Con l'operazione di fusione due o più imprese si uniscono:
Nel primo caso (fusione propriamente detta), i soci delle società partecipanti alla fusione a fronte dell'annullamento delle azioni della vecchia società in loro possesso riceveranno in cambio azioni della nuova società.
Nel secondo caso (fusione per incorporazione), i soci della società incorporata a fronte dell'annullamento delle azioni della vecchia società in loro possesso riceveranno in cambio azioni della società incorporante.
In entrambi i casi lo scambio tra vecchi e nuove azioni viene effettuato in base ad un rapporto (denominato di concambio o di scambio) determinato in funzione di determinati parametri (ad es. consistenze dei patrimoni, redditività delle imprese partecipanti, ecc.).
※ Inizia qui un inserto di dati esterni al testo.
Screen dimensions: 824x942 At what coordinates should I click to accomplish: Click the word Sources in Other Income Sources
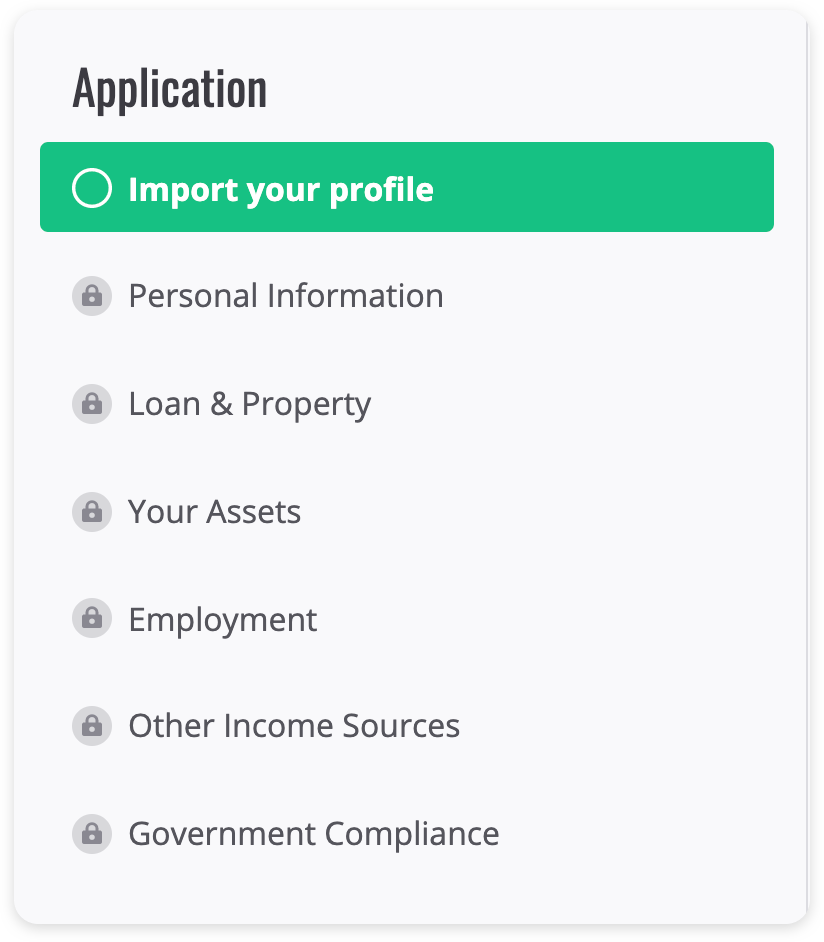pyautogui.click(x=401, y=726)
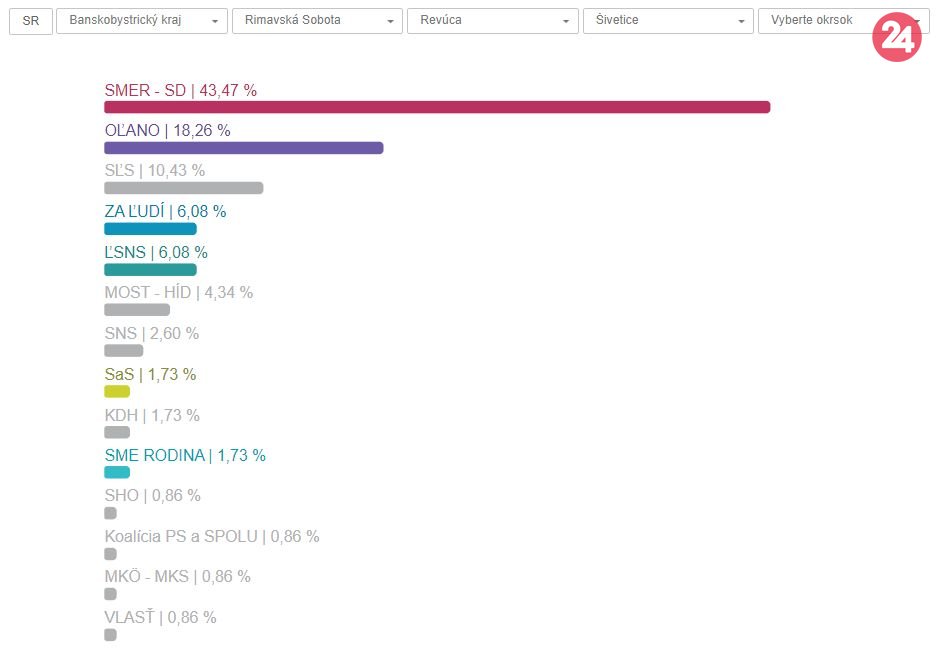Open the Revúca district dropdown

coord(492,21)
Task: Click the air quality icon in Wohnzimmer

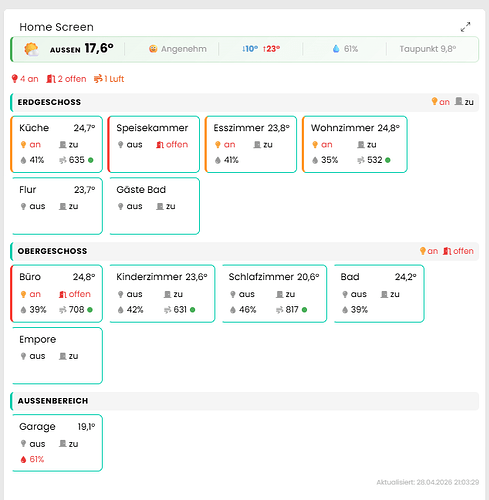Action: (361, 160)
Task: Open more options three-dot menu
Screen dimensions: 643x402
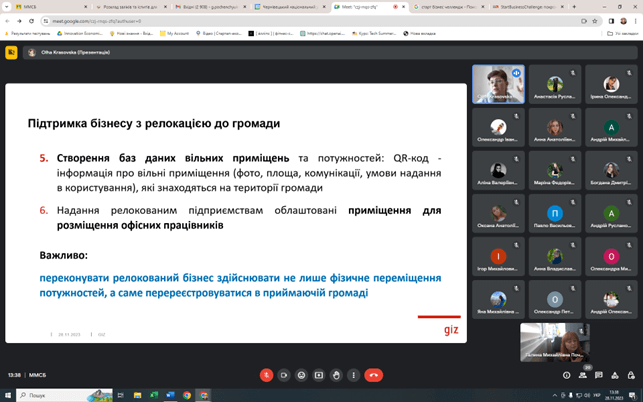Action: pos(353,375)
Le disposizioni di legge sono contentute degli artt. 2501-2504-sexies, codice civile, così come modificati dal D.Lgs 22/1991. Come riportato nella relazione ministeriale di accompagnamento al decreto citato, la differenza fondamentale tra le due forme di fusione consiste essenzialmente "che nella prima forma è la società nuova che succede nei rapporti giuridici di tutte le società che si fondono, mentre nella seconda la società incorporante succede in tutti i rapporti giuridici della società incorporata conservando la propria individualità e con essai propri rapporti giuridici. Non è quindi richiesta, in alcun modo, l'estinzione delle passività delle società che partecipano alla fusione, la quale costituirebbe un serio ostacolo all'attuazione di questa".